● **Problem details**: In the article on large language models in public health, which institutions' researchers built PandemicLLM?

● **Text section**:
Large Language Models: From Concept to Public-Health Workhorse

AIPublicHealthupdate.com — July 9, 2025

Why now?
Six months ago, most public-health teams were still “experimenting” with ChatGPT. Since then, large language models (LLMs) have jumped from pilot projects to production systems that forecast outbreaks, lighten regulatory workloads, and translate guidance for multilingual communities. Below are four fresh, freely accessible examples, followed by the guardrails every agency should be watching.

Real-world deployments (Jan – Jul 2025)

PandemicLLM forecasts disease dynamics – Johns Hopkins and Duke researchers fused real-time epidemiology, policy, genomic and demographic feeds into an LLM called PandemicLLM. In U.S. retrospective tests it beat gold-standard CDC models at predicting COVID-19 hospitalisations one- to three-weeks ahead, especially during variant surges.(hub.jhu.edu)
FDA’s “Elsa” accelerates regulatory review – Rolled out agency-wide on 2 June, Elsa summarises adverse-event reports, compares drug labels and even drafts SQL for internal databases—all inside a secure GovCloud so no industry data leave FDA firewalls. Early pilots cut clinical-protocol review times by double-digit percentages.(fda.gov)

● **Dataset excerpts**:
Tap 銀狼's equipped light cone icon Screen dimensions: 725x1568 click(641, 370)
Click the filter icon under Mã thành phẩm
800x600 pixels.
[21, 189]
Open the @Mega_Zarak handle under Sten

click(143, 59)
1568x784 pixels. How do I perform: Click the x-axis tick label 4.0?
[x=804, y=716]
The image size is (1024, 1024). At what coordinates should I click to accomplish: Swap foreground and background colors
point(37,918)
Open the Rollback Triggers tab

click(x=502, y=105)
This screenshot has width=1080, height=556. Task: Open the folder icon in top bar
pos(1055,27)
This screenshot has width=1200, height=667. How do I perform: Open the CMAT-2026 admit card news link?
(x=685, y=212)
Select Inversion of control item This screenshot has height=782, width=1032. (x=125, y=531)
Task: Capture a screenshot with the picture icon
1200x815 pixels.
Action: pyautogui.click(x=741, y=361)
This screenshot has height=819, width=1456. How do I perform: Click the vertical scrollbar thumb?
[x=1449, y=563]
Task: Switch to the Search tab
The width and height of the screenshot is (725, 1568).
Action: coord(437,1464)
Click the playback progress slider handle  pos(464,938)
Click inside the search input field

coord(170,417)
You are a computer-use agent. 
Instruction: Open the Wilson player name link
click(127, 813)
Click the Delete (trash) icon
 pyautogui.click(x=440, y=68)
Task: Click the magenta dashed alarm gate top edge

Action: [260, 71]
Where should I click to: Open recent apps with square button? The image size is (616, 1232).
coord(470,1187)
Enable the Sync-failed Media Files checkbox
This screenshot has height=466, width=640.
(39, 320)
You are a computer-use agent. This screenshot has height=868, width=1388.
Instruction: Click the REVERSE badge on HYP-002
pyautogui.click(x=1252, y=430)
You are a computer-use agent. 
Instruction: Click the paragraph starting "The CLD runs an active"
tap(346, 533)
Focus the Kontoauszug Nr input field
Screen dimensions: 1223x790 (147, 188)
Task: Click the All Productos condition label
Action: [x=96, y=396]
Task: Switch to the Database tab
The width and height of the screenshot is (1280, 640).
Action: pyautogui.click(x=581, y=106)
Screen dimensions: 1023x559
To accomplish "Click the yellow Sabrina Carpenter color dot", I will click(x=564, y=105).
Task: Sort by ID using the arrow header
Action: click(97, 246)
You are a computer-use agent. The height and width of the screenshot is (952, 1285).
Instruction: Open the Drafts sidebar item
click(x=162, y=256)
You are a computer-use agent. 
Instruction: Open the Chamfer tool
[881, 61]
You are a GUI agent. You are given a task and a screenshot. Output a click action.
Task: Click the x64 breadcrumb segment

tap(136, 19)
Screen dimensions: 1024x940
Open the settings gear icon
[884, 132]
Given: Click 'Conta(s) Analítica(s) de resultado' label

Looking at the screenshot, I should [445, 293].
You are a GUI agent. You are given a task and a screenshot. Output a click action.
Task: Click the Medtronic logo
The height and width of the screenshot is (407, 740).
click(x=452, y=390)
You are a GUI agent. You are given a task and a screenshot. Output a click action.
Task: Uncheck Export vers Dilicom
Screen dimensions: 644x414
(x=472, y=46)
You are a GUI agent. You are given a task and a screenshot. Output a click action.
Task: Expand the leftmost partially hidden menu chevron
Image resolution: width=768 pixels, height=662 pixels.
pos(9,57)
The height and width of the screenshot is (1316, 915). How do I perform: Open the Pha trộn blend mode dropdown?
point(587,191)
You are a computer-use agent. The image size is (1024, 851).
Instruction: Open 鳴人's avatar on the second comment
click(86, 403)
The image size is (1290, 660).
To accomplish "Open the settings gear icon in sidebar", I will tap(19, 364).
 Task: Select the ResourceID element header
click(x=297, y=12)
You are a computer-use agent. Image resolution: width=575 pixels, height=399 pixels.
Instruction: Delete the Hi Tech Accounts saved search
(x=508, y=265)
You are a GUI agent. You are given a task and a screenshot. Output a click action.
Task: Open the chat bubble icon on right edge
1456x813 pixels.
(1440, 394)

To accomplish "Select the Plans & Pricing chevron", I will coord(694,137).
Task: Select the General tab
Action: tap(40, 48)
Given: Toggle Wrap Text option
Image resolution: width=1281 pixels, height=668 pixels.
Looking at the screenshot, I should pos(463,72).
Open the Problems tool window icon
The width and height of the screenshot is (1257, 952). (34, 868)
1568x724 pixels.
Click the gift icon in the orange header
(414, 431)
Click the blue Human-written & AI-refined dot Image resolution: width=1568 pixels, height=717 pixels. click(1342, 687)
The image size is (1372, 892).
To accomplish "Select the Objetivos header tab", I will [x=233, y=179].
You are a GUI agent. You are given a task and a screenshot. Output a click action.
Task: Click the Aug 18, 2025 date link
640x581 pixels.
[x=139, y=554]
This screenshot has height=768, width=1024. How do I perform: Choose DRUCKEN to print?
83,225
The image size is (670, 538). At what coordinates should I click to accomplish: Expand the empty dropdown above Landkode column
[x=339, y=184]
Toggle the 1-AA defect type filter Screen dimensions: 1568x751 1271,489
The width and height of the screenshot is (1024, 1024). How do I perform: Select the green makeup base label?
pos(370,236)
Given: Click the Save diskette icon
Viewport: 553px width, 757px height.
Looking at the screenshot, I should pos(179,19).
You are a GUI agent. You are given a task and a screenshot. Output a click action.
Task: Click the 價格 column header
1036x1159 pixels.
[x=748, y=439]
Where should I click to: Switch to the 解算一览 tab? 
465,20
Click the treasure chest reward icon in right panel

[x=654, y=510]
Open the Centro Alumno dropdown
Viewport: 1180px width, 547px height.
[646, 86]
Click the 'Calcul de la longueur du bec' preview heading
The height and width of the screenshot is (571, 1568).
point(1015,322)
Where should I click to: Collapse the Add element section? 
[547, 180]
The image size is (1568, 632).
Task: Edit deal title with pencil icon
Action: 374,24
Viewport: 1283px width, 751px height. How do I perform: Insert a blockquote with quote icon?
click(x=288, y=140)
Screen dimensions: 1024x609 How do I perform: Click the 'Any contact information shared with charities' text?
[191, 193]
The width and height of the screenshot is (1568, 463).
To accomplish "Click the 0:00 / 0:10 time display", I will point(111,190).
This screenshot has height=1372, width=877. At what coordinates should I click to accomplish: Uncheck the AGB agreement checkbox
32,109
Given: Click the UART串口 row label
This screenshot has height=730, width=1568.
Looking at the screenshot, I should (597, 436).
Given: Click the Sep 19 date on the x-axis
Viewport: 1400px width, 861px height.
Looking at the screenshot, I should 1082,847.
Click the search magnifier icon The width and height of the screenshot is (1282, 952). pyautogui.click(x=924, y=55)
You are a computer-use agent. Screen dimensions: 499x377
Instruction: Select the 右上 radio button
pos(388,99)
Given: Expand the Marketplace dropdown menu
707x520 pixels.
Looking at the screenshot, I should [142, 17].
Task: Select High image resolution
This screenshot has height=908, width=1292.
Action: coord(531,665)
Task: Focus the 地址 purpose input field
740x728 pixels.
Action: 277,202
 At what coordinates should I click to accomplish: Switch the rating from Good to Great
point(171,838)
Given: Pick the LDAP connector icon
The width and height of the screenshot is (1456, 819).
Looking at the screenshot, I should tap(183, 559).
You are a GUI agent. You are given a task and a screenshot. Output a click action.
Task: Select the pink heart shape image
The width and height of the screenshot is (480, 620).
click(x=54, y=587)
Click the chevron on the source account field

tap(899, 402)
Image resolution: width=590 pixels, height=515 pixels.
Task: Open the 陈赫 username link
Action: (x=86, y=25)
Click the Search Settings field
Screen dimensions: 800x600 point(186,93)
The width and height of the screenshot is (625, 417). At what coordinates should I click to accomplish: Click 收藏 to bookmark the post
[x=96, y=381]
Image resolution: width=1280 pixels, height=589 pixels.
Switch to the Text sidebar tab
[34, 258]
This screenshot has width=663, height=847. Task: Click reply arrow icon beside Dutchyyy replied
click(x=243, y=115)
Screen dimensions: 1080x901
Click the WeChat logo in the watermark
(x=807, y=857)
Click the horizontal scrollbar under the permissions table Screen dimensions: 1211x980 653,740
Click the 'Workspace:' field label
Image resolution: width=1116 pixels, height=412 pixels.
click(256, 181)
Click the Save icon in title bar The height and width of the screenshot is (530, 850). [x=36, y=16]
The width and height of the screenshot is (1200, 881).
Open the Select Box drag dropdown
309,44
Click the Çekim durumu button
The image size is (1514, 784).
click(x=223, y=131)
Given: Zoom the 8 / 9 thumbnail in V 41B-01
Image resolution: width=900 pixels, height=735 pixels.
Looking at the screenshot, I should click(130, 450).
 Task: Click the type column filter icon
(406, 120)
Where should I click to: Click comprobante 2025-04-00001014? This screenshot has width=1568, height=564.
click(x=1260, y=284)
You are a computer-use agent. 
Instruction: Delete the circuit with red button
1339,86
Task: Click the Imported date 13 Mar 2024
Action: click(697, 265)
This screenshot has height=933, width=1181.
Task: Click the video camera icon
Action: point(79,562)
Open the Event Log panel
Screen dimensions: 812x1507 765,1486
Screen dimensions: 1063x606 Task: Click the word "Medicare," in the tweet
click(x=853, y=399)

● **Exercise result**: Johns Hopkins and Duke.